Though a hostility to the European Union has long animated Orbán, he has never suggested that Hungary leave. His demand has been instead that member states be given more leeway. He complains constantly about foreign meddling, but is still conservative enough to implement EU harmonisation measures for the sake of domestic stability (and his cronies profit hugely from EU funds). He also hasn’t seriously challenged EU efforts to regulate ethnic friction in Transylvania.
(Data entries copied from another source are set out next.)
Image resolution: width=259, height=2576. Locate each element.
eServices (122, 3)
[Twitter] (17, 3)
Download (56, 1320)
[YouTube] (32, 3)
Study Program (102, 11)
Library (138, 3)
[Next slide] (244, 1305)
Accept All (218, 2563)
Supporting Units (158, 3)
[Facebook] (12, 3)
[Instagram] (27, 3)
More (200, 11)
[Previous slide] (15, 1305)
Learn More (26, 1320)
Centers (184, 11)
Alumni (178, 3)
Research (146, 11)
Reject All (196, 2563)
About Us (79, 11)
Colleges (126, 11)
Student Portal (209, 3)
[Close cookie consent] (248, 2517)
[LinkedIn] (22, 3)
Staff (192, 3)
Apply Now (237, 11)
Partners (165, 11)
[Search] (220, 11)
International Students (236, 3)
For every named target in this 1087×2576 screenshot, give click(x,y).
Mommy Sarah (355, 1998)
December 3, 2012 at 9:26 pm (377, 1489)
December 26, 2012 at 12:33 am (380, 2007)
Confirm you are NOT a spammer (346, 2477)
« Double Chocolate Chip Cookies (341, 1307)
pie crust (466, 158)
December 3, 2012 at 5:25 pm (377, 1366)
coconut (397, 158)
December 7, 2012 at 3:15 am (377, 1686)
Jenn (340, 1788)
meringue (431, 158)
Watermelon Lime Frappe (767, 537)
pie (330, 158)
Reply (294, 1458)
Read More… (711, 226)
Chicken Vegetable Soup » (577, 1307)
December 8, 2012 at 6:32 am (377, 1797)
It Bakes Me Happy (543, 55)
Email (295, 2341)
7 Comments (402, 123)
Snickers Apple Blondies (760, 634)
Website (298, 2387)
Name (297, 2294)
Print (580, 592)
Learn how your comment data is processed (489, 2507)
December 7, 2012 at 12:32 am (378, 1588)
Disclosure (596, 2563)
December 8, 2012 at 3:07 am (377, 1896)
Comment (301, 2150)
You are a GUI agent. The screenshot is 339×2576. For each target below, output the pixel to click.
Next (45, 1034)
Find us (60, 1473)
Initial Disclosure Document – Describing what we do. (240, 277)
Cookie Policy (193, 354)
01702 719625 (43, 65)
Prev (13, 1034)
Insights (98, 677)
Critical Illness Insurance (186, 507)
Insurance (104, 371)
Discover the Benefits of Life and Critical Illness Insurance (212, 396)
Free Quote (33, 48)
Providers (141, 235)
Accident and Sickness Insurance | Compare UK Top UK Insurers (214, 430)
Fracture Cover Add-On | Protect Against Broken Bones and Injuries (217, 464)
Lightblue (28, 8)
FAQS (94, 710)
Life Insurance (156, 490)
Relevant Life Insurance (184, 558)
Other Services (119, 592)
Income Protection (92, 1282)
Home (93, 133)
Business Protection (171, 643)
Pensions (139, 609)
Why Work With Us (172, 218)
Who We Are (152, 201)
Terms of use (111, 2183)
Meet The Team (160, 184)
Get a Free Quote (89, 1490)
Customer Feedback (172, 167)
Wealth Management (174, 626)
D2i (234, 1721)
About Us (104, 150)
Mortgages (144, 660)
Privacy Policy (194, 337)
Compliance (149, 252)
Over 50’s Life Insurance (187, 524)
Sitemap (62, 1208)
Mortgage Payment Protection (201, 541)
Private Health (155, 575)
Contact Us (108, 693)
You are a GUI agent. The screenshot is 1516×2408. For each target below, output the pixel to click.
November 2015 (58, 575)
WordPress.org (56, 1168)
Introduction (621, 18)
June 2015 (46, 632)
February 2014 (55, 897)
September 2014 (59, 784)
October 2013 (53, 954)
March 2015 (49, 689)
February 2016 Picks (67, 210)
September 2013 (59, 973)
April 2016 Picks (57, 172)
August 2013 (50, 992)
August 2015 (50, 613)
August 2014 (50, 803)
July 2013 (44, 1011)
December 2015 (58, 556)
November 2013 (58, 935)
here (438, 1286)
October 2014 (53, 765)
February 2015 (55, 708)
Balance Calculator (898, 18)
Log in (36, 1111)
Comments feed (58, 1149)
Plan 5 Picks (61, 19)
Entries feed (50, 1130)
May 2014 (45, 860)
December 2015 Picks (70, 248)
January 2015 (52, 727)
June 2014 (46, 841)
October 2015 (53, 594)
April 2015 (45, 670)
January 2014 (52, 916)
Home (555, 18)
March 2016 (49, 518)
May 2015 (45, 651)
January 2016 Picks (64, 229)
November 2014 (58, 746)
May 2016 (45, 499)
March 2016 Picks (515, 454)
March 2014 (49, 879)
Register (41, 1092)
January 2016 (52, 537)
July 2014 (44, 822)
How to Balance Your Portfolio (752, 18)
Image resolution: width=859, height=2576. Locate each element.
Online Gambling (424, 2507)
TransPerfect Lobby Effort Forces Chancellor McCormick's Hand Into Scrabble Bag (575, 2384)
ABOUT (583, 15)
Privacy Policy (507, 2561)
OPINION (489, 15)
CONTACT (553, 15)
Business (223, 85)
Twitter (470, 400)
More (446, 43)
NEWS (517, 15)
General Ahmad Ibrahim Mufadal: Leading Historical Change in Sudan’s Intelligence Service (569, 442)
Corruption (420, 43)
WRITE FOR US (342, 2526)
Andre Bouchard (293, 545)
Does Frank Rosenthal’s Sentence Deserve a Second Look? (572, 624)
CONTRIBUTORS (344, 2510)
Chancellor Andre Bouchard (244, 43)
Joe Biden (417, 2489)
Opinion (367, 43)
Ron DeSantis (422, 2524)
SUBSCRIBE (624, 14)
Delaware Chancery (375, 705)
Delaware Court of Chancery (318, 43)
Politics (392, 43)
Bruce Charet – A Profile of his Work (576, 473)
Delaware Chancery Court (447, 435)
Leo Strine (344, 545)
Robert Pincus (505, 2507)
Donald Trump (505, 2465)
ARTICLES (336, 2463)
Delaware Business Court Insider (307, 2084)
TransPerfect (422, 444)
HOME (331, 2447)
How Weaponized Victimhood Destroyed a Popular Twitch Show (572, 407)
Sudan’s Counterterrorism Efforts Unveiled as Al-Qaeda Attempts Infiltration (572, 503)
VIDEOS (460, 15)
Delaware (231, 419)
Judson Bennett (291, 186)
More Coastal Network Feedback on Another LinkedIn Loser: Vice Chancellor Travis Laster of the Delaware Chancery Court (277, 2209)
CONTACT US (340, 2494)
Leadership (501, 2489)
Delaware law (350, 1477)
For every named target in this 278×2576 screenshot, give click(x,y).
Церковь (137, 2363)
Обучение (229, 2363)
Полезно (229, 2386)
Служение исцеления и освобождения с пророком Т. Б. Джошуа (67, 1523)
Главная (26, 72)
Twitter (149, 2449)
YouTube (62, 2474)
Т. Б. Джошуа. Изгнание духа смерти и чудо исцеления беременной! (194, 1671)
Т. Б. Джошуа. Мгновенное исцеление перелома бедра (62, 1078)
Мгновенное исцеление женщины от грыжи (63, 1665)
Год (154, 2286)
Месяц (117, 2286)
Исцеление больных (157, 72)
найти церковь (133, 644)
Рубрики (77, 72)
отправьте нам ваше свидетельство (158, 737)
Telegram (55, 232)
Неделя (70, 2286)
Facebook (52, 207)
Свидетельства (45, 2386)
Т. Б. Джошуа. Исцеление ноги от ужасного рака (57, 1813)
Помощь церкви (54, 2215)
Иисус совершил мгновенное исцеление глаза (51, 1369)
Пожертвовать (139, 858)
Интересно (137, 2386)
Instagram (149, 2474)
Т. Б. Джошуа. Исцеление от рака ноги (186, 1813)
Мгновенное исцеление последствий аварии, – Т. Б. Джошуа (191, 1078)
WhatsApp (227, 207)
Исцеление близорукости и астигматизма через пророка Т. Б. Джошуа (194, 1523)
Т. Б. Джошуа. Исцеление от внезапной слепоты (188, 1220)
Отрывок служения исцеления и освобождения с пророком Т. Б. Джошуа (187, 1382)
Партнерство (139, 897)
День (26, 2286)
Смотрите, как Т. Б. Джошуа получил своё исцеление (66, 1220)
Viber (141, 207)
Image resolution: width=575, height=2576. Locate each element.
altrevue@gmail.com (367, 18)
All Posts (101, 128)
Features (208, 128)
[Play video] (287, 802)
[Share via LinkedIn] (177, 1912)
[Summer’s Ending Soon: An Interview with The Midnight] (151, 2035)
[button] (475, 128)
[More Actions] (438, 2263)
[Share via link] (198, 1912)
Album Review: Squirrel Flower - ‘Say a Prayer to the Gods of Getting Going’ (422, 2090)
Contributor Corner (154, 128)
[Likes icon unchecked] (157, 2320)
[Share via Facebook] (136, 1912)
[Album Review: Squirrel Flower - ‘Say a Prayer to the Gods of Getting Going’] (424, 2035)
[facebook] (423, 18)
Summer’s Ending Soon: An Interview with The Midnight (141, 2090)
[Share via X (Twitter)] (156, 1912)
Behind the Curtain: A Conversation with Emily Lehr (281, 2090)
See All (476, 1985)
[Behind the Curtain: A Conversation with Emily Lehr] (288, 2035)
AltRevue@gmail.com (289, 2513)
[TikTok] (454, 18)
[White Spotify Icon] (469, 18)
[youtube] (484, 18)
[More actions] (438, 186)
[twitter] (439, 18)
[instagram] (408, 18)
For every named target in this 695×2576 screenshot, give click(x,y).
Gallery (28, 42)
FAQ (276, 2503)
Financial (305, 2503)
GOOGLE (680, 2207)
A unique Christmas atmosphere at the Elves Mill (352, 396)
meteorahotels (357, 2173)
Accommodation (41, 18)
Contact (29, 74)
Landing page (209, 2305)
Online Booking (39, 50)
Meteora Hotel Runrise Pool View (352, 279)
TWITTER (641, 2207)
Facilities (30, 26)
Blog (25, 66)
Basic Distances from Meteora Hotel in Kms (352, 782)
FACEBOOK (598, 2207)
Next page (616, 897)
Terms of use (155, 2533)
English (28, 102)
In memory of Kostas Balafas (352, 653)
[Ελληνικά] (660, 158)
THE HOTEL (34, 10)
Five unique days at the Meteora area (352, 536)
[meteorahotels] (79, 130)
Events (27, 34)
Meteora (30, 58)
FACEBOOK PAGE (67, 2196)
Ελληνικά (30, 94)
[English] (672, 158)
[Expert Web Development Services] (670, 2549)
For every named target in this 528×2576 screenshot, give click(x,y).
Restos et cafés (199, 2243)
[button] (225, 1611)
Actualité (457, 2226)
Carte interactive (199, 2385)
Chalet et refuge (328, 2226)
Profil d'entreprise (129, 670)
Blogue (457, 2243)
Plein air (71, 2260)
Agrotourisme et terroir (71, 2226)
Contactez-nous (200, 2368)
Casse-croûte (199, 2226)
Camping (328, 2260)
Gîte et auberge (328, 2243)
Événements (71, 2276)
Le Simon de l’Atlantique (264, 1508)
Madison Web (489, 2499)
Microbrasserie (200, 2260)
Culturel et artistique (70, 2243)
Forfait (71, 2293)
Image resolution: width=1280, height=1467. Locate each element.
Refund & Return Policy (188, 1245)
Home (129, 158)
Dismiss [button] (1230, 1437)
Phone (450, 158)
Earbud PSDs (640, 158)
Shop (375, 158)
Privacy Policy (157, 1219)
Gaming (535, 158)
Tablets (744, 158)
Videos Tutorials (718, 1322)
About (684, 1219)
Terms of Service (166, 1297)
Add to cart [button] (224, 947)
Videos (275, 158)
Johnson’s conversion to Brexit in early 2016, by contrast, has led him to gamble with the British constitution. Far from striving to maintain the Good Friday Agreement, he has alleged that warnings about its fragility are ‘terrible moral blackmail’. That isn’t just self-serving. By effectively accusing the European Union of threatening a return to the Troubles, it turns history on its head. The EU’s existence made peace feasible in the first place. The introduction of the single market in 1993 eliminated the last customs posts, allowing the UK-Republic border to shrink from an obstruction into an irrelevance.

The 1998 Good Friday Agreement rests on leaps of faith as well as years of negotiation. But relative harmony has endured in Ireland, just as Hungary and Romania’s entry into the European Union has consolidated stability in Transylvania. For more than sixty years, the advantages of EU membership have been defusing international animosities from old Franco-German rivalries to the Cod Wars, Gibraltar and the Balkans. They didn’t stop the wars in Yugoslavia and there will always be new flashpoints, but the risks are a reason to back the European Union, not to undermine it.

Johnson privately understands that as well as Orbán. But, unlike the Hungarian prime minister, he is acting as though his great patriotic adventure won’t need the EU at all. Over-influenced and overawed by President Trump, he imagines that the mere threat of no deal could frighten Michel Barnier into concessions. The problem isn’t just that the bluff is so transparent. It’s that it reflects one of Johnson’s signature weaknesses: he can feign optimism and be calculating in pursuit of his personal interests, but lacks the patience for strategic thinking. His notorious pro-having-and-pro-eating-cake Brexit policy wasn’t very funny in the first place (especially because the joke was already eight years old), and the imprudence it epitomises is serious. Johnson is jeopardising a settled constitution and a hard-won peace on the off-chance that something better will turn up.

Orbán has been negotiating forcefully with Brussels for years – he thinks of the process as a ‘peacock dance’ – and his speech on Saturday will doubtless include complaints about EU intransigence that English nationalists would echo. For the little that it’s worth, however, Johnson himself doesn’t take his supposedly radical agenda very seriously at all. He told laughing MPs at a Spectator awards ceremony in late 2016 that Brexit was going to be a ‘titanic success’. Widely reported as a ‘gaffe’, it was no slip of the tongue. Boris easily misspeaks when his mind is elsewhere – as his devastatingly negligent remarks about the Iranian political prisoner Nazanin Zaghari-Ratcliffe illustrated last year – but the after-dinner remark to parliamentary colleagues wasn’t accidentally inarticulate. He has never been sure whether Brexit will end well or badly, but he cares even less.